Run go test with GOEVAL=1 set.

goeval test ./...

goeval compare

Compare baseline and current JSONL results; exits nonzero on regressions or missing rows.

goeval compare old/results.jsonl new/results.jsonl

goeval summarize

Summarize one JSONL result file by pass/fail, score, latency, and token aggregates.

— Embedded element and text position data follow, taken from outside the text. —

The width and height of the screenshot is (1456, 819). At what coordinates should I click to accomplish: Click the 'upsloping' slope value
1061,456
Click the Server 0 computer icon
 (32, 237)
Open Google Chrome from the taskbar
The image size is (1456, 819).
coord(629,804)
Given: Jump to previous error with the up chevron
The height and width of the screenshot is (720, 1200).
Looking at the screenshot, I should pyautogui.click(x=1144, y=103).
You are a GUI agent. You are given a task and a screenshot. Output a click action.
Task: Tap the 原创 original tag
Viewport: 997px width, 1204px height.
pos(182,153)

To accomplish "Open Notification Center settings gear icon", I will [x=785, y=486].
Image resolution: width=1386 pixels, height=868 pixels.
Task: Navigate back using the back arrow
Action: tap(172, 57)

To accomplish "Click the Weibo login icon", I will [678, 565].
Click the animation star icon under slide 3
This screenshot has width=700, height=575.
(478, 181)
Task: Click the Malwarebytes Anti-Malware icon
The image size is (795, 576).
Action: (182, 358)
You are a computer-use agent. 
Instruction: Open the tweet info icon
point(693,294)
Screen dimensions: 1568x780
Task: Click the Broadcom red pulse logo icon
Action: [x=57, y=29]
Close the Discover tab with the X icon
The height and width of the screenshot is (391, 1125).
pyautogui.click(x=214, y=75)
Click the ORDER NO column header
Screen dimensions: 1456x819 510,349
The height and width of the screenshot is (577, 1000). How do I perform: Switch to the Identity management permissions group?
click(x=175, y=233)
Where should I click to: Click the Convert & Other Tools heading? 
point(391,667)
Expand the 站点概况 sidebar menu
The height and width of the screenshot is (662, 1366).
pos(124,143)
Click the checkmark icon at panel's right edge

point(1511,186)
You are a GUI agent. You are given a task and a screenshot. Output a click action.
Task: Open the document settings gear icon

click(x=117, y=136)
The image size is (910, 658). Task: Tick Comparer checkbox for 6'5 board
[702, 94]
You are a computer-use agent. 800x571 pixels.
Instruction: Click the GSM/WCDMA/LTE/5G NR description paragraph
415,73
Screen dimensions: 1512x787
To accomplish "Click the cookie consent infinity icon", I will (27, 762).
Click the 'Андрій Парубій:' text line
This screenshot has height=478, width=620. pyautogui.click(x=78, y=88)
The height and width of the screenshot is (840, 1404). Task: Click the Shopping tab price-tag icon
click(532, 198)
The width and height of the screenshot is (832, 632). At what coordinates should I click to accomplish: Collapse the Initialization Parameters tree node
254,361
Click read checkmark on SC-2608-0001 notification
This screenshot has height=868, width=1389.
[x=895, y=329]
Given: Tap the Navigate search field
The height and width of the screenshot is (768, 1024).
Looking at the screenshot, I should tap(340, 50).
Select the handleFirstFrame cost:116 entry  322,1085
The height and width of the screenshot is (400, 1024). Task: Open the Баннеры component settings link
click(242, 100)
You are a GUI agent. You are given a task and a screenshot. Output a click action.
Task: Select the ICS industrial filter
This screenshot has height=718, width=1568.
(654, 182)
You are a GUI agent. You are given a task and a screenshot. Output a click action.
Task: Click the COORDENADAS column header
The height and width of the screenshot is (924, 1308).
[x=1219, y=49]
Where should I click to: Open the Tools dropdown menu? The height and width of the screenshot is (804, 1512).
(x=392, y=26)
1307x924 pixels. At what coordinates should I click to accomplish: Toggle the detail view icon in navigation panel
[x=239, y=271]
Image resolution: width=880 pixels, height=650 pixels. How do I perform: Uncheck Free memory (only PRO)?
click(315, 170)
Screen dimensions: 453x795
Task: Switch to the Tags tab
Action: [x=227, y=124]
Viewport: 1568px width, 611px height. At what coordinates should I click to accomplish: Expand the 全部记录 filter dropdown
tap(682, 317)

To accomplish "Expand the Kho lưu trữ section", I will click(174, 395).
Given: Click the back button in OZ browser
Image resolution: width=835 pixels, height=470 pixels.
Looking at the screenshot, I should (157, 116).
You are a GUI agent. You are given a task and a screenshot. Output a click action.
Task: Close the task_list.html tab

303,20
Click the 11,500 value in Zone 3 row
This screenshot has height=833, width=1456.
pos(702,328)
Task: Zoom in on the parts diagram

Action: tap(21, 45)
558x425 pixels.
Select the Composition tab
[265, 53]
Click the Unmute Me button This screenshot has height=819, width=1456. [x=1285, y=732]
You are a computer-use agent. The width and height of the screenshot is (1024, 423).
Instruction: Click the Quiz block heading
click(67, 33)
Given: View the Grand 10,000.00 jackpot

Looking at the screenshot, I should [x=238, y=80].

goeval summarize current/results.jsonl

goeval version

Print CLI version information.

goeval version

Core Concepts

Case
Input, output, expected value, context, artifacts, turns, expected tool calls, metadata, and timeout.
Scenario
Ordered multi-step agent flow with history, artifacts, state, tools, and repeats.
Contract
A named group of checks reported as one business-level pass/fail result.
Artifacts
Named structured JSON outputs for deterministic workflow checks.
Trajectory
Typed turns and tool calls for agent path evaluation.
Metric
A stateless scoring function with thresholded pass/fail behavior.
Precheck
Conditional wrapper that gates expensive metrics behind cheap checks.
Repeat
Wrapper for repeated runs, pass-rate aggregation, and score variance.
TierFilter
GOEVAL_TIER-driven case slicing when DefaultTierFilter is installed.
Normalizer
String comparison hook for deterministic checks where case or accents vary.
Judge
Concurrency-safe LLM-as-judge implementation returning scores and reasons.
Runner
Executes cases with metrics, handles GOEVAL gating, assertions, and result sinks.
CaseMetadata
Standard keys such as flow, tier, and dataset for filtering and reports.
MockJudge
Scripted judge for tests that should not call an LLM.